Lastly, the panel suggests that ‘shared vision’ for the future of care and support services is required as part of a fundamentally new approach. The panel’s vision is for a ‘concordant’, a co-produced agreement in which citizens are able to be well informed about their entitlements and rights as well as their responsibilities and duties. “The Concordat would be an opportunity to make explicit policy intentions of personalisation, prevention and enablement, support for carers, developing community capacity and intermediate care”.

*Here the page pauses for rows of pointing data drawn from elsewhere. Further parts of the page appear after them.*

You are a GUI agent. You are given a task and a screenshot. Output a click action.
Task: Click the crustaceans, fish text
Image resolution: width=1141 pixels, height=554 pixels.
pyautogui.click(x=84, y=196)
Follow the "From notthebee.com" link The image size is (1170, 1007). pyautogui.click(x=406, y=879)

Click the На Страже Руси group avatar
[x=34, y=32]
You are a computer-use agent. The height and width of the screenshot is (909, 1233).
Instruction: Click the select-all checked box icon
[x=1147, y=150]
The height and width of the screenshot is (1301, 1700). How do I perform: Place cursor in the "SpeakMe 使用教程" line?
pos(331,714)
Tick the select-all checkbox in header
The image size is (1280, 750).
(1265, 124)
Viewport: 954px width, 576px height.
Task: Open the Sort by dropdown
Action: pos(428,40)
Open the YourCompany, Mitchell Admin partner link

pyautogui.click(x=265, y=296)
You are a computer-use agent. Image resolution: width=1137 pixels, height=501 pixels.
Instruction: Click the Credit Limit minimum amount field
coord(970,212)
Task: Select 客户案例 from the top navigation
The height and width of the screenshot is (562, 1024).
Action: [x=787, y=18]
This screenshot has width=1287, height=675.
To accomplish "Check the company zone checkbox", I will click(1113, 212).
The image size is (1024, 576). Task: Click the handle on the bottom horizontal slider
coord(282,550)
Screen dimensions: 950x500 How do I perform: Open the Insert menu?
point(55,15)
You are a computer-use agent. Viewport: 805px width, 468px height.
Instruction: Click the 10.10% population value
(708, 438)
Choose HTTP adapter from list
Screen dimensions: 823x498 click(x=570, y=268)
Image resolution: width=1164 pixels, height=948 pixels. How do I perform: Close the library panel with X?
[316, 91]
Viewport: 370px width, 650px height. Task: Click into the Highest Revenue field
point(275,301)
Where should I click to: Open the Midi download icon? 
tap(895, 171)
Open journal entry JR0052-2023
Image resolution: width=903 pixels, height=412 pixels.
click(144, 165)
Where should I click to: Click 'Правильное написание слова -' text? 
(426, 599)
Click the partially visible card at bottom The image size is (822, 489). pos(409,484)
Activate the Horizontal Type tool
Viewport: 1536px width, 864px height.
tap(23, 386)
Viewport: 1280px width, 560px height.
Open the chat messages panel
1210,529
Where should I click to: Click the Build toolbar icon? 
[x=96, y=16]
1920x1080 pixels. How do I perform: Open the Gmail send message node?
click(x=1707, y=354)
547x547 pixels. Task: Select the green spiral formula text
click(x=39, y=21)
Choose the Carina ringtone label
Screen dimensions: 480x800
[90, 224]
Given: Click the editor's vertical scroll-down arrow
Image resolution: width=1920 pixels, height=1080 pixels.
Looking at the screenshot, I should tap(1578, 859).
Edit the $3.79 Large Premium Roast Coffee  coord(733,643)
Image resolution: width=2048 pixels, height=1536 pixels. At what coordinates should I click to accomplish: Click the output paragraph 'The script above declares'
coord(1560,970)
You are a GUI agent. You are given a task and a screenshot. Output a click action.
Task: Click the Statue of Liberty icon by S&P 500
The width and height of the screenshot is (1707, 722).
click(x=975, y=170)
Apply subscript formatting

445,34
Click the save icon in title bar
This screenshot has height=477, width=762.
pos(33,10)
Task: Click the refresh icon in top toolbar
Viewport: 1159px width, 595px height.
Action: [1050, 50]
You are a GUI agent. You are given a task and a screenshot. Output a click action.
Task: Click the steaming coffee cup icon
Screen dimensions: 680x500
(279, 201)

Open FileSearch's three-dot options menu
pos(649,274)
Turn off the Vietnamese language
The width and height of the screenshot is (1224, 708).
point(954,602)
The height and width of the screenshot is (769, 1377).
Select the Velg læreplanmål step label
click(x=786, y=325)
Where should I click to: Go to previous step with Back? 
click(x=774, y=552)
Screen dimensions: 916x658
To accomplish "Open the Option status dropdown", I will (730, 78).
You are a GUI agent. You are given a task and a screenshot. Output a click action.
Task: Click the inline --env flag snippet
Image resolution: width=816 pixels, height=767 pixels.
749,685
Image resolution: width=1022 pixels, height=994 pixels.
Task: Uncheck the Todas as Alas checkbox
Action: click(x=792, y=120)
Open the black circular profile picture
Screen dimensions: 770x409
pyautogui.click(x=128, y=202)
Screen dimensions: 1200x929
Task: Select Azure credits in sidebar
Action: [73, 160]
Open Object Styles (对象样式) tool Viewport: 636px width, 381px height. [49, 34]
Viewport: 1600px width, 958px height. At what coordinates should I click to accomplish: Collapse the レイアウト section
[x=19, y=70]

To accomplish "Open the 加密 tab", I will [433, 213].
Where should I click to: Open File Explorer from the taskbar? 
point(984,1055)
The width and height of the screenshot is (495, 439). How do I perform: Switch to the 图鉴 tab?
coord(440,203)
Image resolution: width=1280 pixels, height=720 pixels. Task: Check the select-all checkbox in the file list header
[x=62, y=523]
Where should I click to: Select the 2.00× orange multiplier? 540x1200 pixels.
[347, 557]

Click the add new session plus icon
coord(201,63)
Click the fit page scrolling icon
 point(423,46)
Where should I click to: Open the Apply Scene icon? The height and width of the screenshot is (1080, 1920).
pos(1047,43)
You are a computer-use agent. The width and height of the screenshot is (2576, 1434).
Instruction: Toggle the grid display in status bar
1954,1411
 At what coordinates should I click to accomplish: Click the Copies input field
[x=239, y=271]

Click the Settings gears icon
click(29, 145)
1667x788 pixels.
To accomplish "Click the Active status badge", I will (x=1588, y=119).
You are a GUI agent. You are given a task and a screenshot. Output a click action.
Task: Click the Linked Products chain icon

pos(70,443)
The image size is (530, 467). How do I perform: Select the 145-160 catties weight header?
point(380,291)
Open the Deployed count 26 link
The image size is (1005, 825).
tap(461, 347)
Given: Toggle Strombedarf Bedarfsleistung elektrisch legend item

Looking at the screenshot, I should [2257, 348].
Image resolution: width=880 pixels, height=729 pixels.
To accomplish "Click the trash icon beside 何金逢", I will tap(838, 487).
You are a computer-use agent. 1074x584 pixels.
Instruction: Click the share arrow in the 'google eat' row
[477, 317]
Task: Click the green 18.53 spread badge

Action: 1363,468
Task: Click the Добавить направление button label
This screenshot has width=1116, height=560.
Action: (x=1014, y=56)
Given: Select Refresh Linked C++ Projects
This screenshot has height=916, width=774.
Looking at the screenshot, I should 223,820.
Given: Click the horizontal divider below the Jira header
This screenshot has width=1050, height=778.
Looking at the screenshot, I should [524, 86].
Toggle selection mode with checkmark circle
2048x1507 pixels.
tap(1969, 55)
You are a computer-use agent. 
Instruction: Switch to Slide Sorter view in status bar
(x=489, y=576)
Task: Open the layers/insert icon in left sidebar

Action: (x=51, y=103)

The final proposal (proposal 16) states: “The expert advisory panel proposes that a Concordat is developed as the major means of stimulating a comprehensive debate, and agreement, with the public about the principles underpinning a transformed adult care and support system, including its purpose, how it is organised and funded. The debate should also review attitudes to risk and how citizens can be more enabled to be the determinants of their own risk tolerance and mitigations.”

The 16 proposals have been allocated to ‘proposal leads’, who are members of the Reform Project Team and throughout 2018 will be analysed as to how they can be implemented and assessed on the potential impacts of their implementation plan. The Department has outlined that this work will result in a draft action plan for the reform of adult care and support, which will be shared with a future minister prior to consultation.

Implementation of final reforms will be determined by the to-date delayed consultation and any consequent decisions on the nature of change. If, for example, change requires primary legislation rather than the amending of an individual policy through guidance, then development time will be increased further.